◆ **RECORDS FOR THE TASK**
# # # # # # #

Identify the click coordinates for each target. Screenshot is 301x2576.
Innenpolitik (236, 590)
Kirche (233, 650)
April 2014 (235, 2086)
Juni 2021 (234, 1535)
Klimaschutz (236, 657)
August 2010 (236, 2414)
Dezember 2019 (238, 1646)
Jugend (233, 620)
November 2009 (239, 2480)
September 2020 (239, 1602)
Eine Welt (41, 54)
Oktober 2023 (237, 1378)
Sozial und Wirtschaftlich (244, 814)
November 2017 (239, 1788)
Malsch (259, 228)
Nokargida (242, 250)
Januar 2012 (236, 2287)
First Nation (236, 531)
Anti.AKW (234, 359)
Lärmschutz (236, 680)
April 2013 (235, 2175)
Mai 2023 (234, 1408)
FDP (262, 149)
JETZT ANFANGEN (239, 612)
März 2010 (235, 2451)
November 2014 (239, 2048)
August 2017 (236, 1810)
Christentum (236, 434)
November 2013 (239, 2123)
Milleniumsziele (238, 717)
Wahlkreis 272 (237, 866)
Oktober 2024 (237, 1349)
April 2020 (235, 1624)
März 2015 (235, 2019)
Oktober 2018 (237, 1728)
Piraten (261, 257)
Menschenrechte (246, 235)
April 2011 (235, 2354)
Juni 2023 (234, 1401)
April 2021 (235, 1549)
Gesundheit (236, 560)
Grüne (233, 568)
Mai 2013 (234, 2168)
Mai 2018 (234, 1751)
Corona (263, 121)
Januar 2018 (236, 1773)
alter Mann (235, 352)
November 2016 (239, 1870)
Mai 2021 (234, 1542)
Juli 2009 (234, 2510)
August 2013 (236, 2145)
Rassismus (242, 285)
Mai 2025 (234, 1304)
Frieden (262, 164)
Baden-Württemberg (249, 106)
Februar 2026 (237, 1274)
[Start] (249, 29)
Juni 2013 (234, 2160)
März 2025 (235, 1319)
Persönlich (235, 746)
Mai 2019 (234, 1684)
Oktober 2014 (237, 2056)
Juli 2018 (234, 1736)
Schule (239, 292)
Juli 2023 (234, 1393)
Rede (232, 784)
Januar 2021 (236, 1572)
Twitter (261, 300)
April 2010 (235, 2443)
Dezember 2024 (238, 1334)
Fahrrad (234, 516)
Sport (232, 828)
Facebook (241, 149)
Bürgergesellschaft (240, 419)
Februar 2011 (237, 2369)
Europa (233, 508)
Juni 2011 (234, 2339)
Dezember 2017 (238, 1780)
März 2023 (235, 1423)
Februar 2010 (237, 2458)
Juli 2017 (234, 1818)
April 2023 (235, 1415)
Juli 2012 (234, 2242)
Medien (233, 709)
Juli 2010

# # # # # # #

◆ **GOAL OF THE EXERCISE**
Once you have read the entries, write them out again without altering a single character.

◆ **OUTPUT FOR THIS EXERCISE**
Identify the click coordinates for each target. Screenshot is 301x2576.
Innenpolitik (236, 590)
Kirche (233, 650)
April 2014 (235, 2086)
Juni 2021 (234, 1535)
Klimaschutz (236, 657)
August 2010 (236, 2414)
Dezember 2019 (238, 1646)
Jugend (233, 620)
November 2009 (239, 2480)
September 2020 (239, 1602)
Eine Welt (41, 54)
Oktober 2023 (237, 1378)
Sozial und Wirtschaftlich (244, 814)
November 2017 (239, 1788)
Malsch (259, 228)
Nokargida (242, 250)
Januar 2012 (236, 2287)
First Nation (236, 531)
Anti.AKW (234, 359)
Lärmschutz (236, 680)
April 2013 (235, 2175)
Mai 2023 (234, 1408)
FDP (262, 149)
JETZT ANFANGEN (239, 612)
März 2010 (235, 2451)
November 2014 (239, 2048)
August 2017 (236, 1810)
Christentum (236, 434)
November 2013 (239, 2123)
Milleniumsziele (238, 717)
Wahlkreis 272 (237, 866)
Oktober 2024 (237, 1349)
April 2020 (235, 1624)
März 2015 (235, 2019)
Oktober 2018 (237, 1728)
Piraten (261, 257)
Menschenrechte (246, 235)
April 2011 (235, 2354)
Juni 2023 (234, 1401)
April 2021 (235, 1549)
Gesundheit (236, 560)
Grüne (233, 568)
Mai 2013 (234, 2168)
Mai 2018 (234, 1751)
Corona (263, 121)
Januar 2018 (236, 1773)
alter Mann (235, 352)
November 2016 (239, 1870)
Mai 2021 (234, 1542)
Juli 2009 (234, 2510)
August 2013 (236, 2145)
Rassismus (242, 285)
Mai 2025 (234, 1304)
Frieden (262, 164)
Baden-Württemberg (249, 106)
Februar 2026 (237, 1274)
[Start] (249, 29)
Juni 2013 (234, 2160)
März 2025 (235, 1319)
Persönlich (235, 746)
Mai 2019 (234, 1684)
Oktober 2014 (237, 2056)
Juli 2018 (234, 1736)
Schule (239, 292)
Juli 2023 (234, 1393)
Rede (232, 784)
Januar 2021 (236, 1572)
Twitter (261, 300)
April 2010 (235, 2443)
Dezember 2024 (238, 1334)
Fahrrad (234, 516)
Sport (232, 828)
Facebook (241, 149)
Bürgergesellschaft (240, 419)
Februar 2011 (237, 2369)
Europa (233, 508)
Juni 2011 (234, 2339)
Dezember 2017 (238, 1780)
März 2023 (235, 1423)
Februar 2010 (237, 2458)
Juli 2017 (234, 1818)
April 2023 (235, 1415)
Juli 2012 (234, 2242)
Medien (233, 709)
Juli 2010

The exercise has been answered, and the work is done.